Irmã Francisca, no barracão do gatil onde cuida de 300 gatos há cerca de três anos. Custo de R$ 3 mil por mês só em ração para os bichanos (Foto: Marina Silva)
Quando a voluntária Mariana Ribeiro, 56, sacode o saco plástico amarelo cheio de comida, os gatos se amontoam ao seu redor esperando que ela espalhe pelo chão pedaços de macarrão misturados com arroz, feijão e outros restos doados por um restaurante.
“Come também, bebê. Você só vai ficar olhando?”, diz ela para um gatinho acanhado, antes de depositar uma porção de comida na frente dele. Mariana ajuda Irmã Francisca, uma freira de 87 anos, a cuidar de 300 gatos do gatil criado pela religiosa há três anos, na Barroquinha.
A senhora baixinha, que anda com ajuda de uma bengala e os sapatos cobertos de pelos, cercou um terreno baldio com alambrado e transformou o local em um reino dos gatos. “Nem faço as contas de quantos já salvei. A minha luta é pela vida”, reflete a irmã.

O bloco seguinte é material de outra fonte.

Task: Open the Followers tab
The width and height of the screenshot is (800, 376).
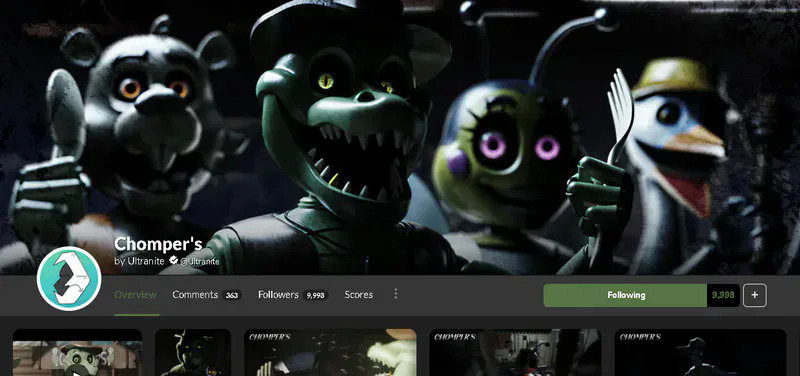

Enquanto anda com dificuldade pelo terreno irregular, situado aos fundos de alguns prédios residenciais, vez ou outra a bengala esmaga o rabo de algum bichano, que sai do caminho miando. “Pretinho, Pintado, Zica e Treme-Treme. Todos atendem pelo nome”, conta ela. Todos os que têm nome, evidentemente, porque, segundo ela, todo dia chega gato por lá.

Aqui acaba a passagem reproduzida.